In honor of The Tennessee State Library and Archives*, I have been reading about weeping willows. I have learned a number of interesting things. One, they can grow up to ten feet a year. Two, it might have been a little obnoxious for me to put this right inside the property line where it will surely shed all over the neighbor’s yard, too. But three, it should do wonders for drying out that part of the yard.
I’m so excited by it that I’m almost tempted to go get another one to put in the low spot by the creek.
And, four, they are a woo-woo plant, with all kinds of woooooooOOOOooooo superstitions and beliefs attached to them. Surely my neighbor will see how awesome they are and how it will be wonderful as it drys out the wet spot between us.

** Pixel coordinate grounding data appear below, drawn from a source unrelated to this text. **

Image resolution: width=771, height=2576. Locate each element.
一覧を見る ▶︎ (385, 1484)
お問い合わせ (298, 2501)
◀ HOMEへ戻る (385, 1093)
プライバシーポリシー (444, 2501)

*The humor of naming the tree that could only be topped by my desire to have a pet named “Uncle Bruce,” since my dad and his brother seem determined to name their animals after our relatives and I want to carry on the family tradition and be obnoxious.
So does that mean you don’t want to fix the flooding problem anymore?

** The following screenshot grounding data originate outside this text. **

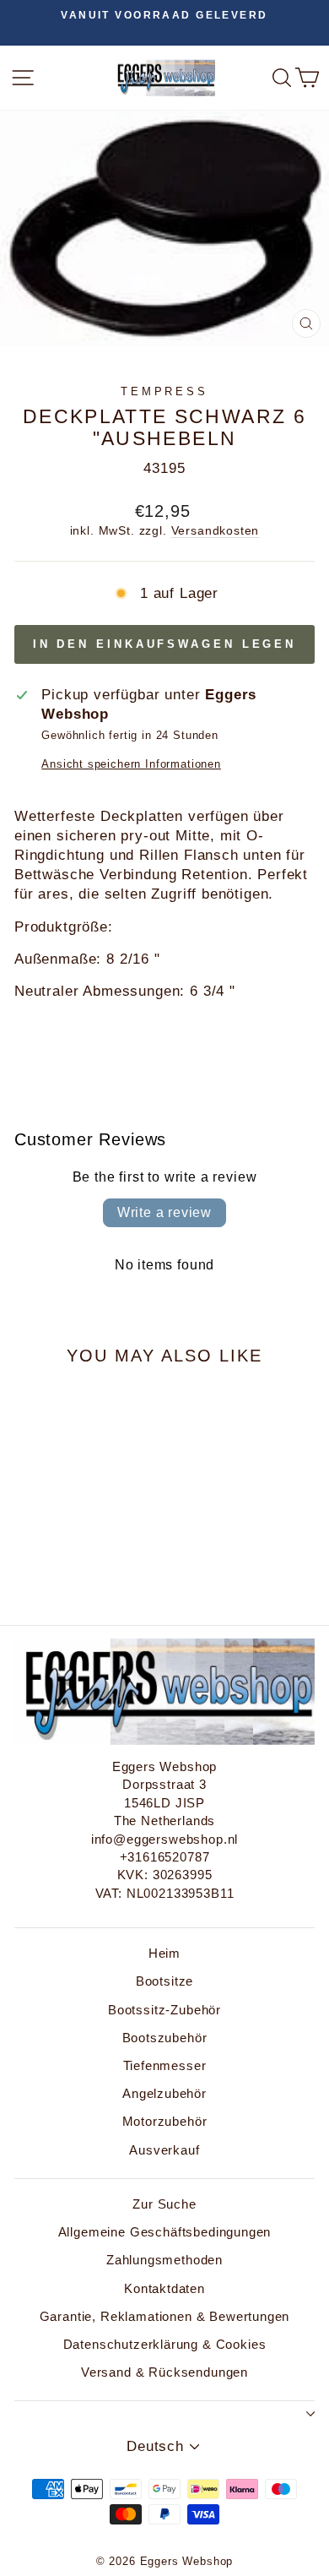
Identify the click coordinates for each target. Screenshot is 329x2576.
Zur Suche (164, 2204)
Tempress (165, 391)
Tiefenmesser (165, 2065)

Ha, I doubt one tree, even a tree as marvelous as the Tennessee State Library and Archives, is going to fix my flooding problem.
I could still use advice.
I was actually thinking the other way. If you fix the problem the tree may not get enough water anymore.
You’d also best be careful or you may get up one morning to find Mr. Campfield parked illegally in front of it.
I’m thinking you need to bring your neighbors some cookies in exchange for putting up a tree that may shade where they don’t want shade. Not that I’m biased about this based on my own next-door-neighbor’s tree-planting behavior, of course.
If it’s on a little hill, or near one, and your neighbors have kids in 3-5 years, you’ve done a wonderful thing for them. Weeping willows are my favorite trees, have been since my childhood swinging from the branches of one at my grandparents house.